Echo the data below word for word, from its opening line up to and including the line containing "point(96,462)". Leave the pictures out of your reply.

_GIVEN ENTRIES_
--

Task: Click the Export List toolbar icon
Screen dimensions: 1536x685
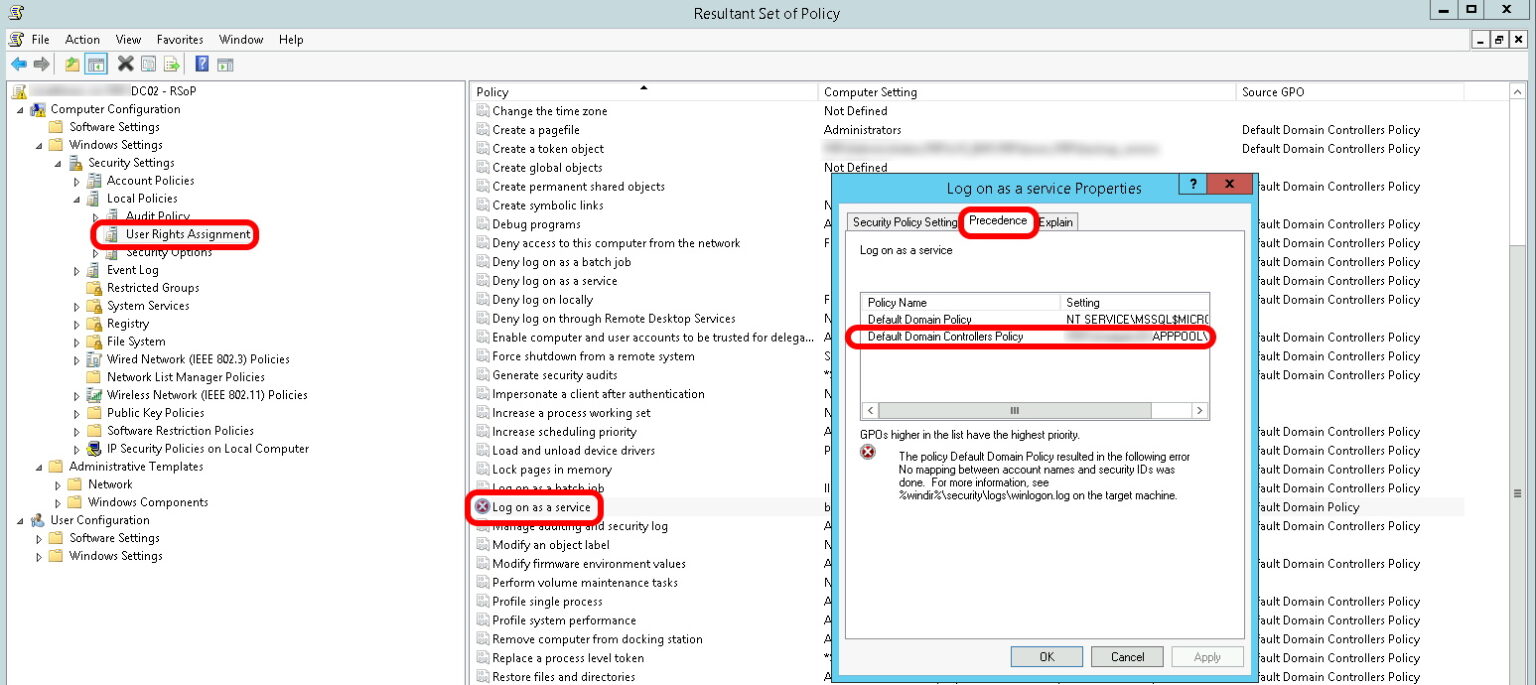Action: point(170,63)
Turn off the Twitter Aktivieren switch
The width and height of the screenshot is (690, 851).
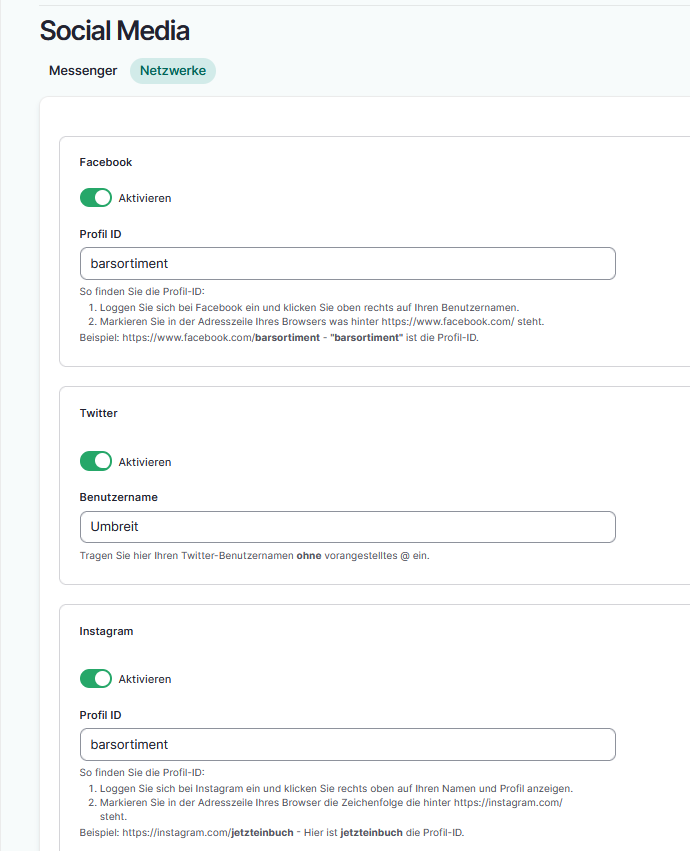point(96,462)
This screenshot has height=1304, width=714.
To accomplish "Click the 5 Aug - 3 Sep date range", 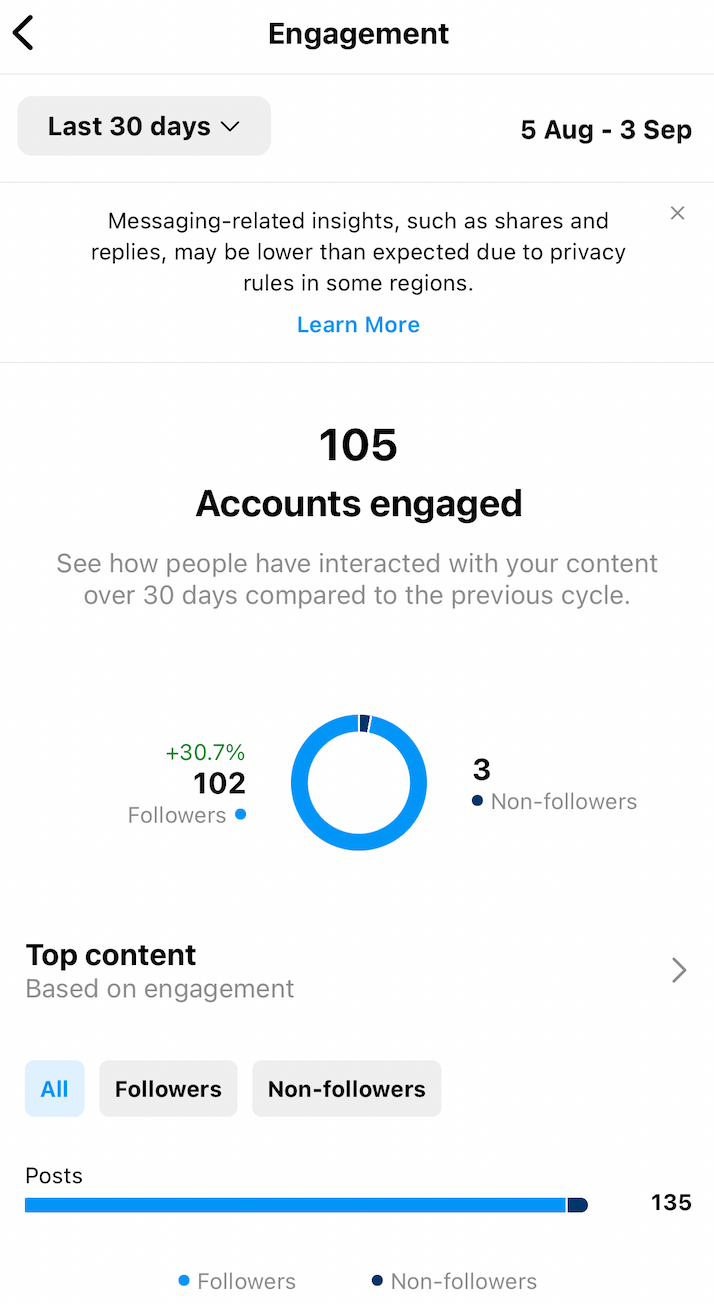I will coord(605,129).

--

_ANSWER_
Task: Click the Export List toolbar icon
Screen dimensions: 1536x685
Action: point(170,63)
Turn off the Twitter Aktivieren switch
The width and height of the screenshot is (690, 851).
point(96,462)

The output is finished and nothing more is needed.